İnsanlığın küresel ölçekte içinden geçmekte olduğu bu yeni pandemi süreci sizce gösteri sanatlarını gelecekte nasıl dönüştürecek?
Maalesef geleceği ön görebilecek kadar geçmiş bilgiye sahip değilim. Olmasını ümit ettiğim şey ise kısa süreli bir sessizlik sonrası öze geri dönüş. Pandemi sırasında alışveriş marketlerini ve büyük toplulukları kaybettik. Onun yerine mahalle bakkallarımızı ve küçük topluluklarımızı yeniden keşfettik. Büyük bir globalleşme çılgınlığının ardından gelen bir yerelleşme tokadı yedik de denebilir. Komşularımızı tanıdık (yani biz tanıdık umarım siz de tanımışsınızdır), azıcık kalan özgür zamanımızı kimlerle paylaşmak istediğimizi ve nasıl kullanmak istediğimizi keşfettik. Bu şekilde yaşadığımız bir dönemin sonucunda performansların da aynı yerelleşmeye ve küçülmeye gideceğini umuyorum. Evet, büyük konser salonlarında tanımadığımız insanlarla aynı keyfi almak tabii ki çok güzel. Ama belki de artık küçük bir mekanda otantik seslerini paylaşan grupların sesini duyma zamanı gelmiştir? Müzik üzerinden örnek verdim ama umuyorum ki performans sanatlarının her dalı pandemi sonrasında büyük isimlerin gölgesinden sıyrılmış ve kendi seslerini bulmuş insanlarla dolu olacak.

Bir performansçı olarak, pandeminin yarattığı zorlu koşullarla kişisel olarak nasıl başa çıkıyorsunuz? Yaratım sürecinde COVID-19'un getirdiği kısıtlamalara uymak zorunda kalmak yaratıcılığınızı nasıl etkiledi?

#### Sağlanan Kayıtlar:

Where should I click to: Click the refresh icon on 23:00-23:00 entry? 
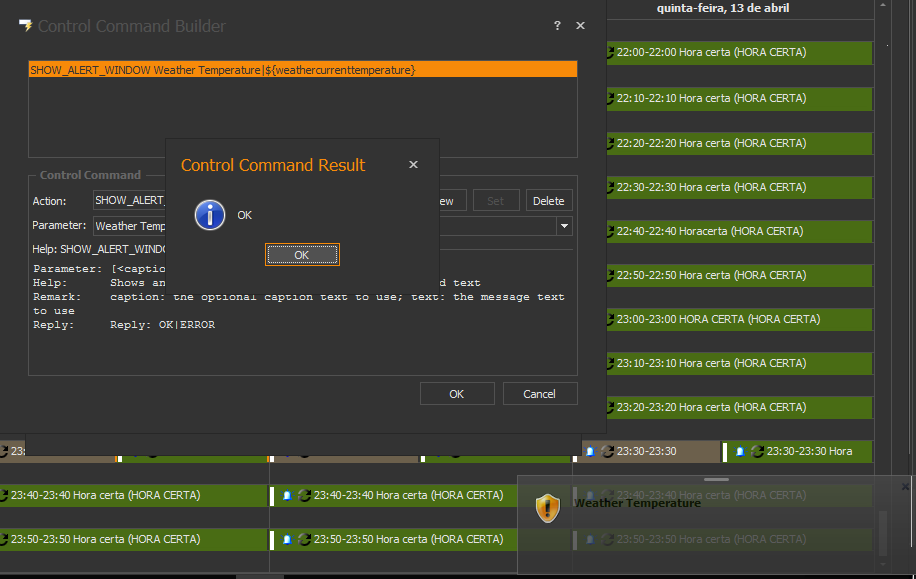click(610, 320)
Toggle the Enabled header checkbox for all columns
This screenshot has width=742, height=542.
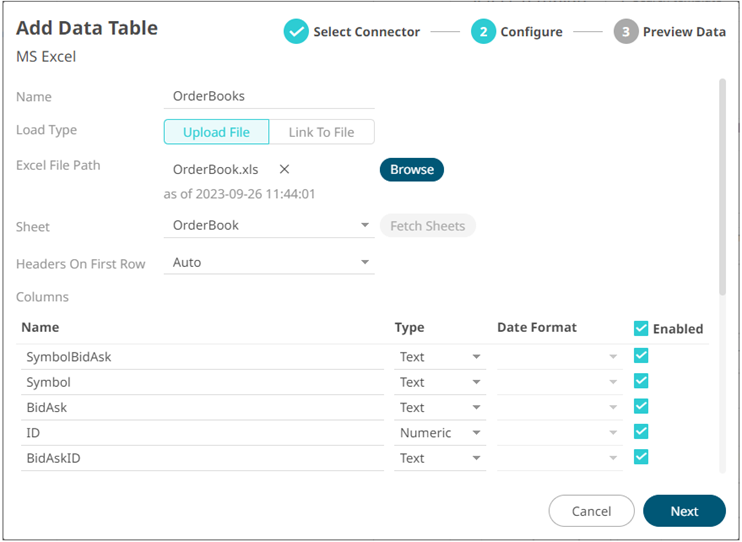(641, 328)

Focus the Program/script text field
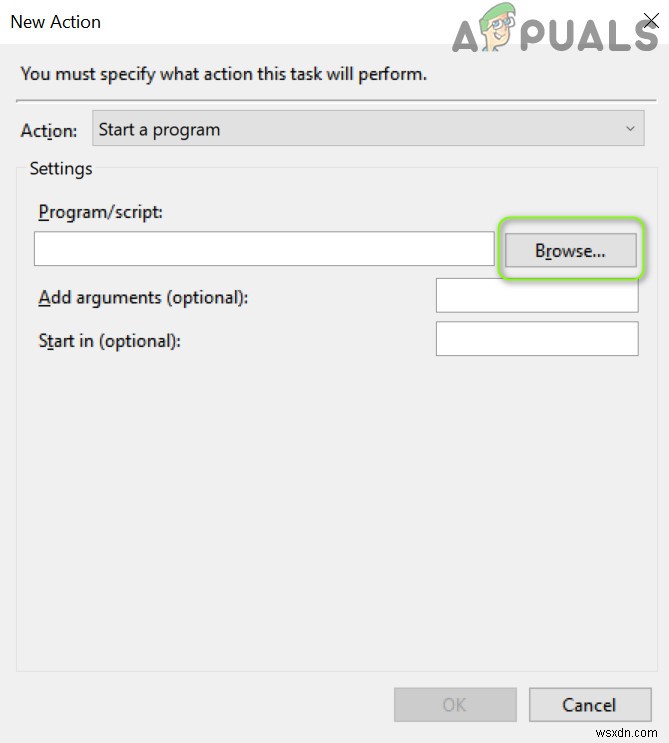pos(264,249)
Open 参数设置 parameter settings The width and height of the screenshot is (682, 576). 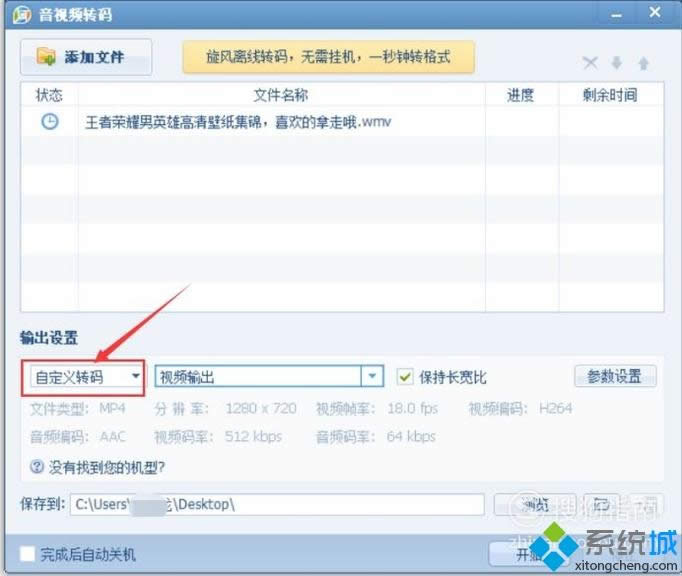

#### Sorular:
- A) Sağlanan metinde soru işaretiyle biten bütün cümleleri metindeki sırasıyla yazınız.
- B) Sağlanan metinde "Bir performansçı olarak, pandeminin" ifadesiyle başlayıp "yaratıcılığınızı nasıl etkiledi?" ifadesiyle biten bölümü hiçbir değişiklik yapmadan aktarınız.

#### Görev Yanıtları:
- A)
1. İnsanlığın küresel ölçekte içinden geçmekte olduğu bu yeni pandemi süreci sizce gösteri sanatlarını gelecekte nasıl dönüştürecek?
2. Ama belki de artık küçük bir mekanda otantik seslerini paylaşan grupların sesini duyma zamanı gelmiştir?
3. Bir performansçı olarak, pandeminin yarattığı zorlu koşullarla kişisel olarak nasıl başa çıkıyorsunuz?
4. Yaratım sürecinde COVID-19'un getirdiği kısıtlamalara uymak zorunda kalmak yaratıcılığınızı nasıl etkiledi?

- B)
Bir performansçı olarak, pandeminin yarattığı zorlu koşullarla kişisel olarak nasıl başa çıkıyorsunuz? Yaratım sürecinde COVID-19'un getirdiği kısıtlamalara uymak zorunda kalmak yaratıcılığınızı nasıl etkiledi?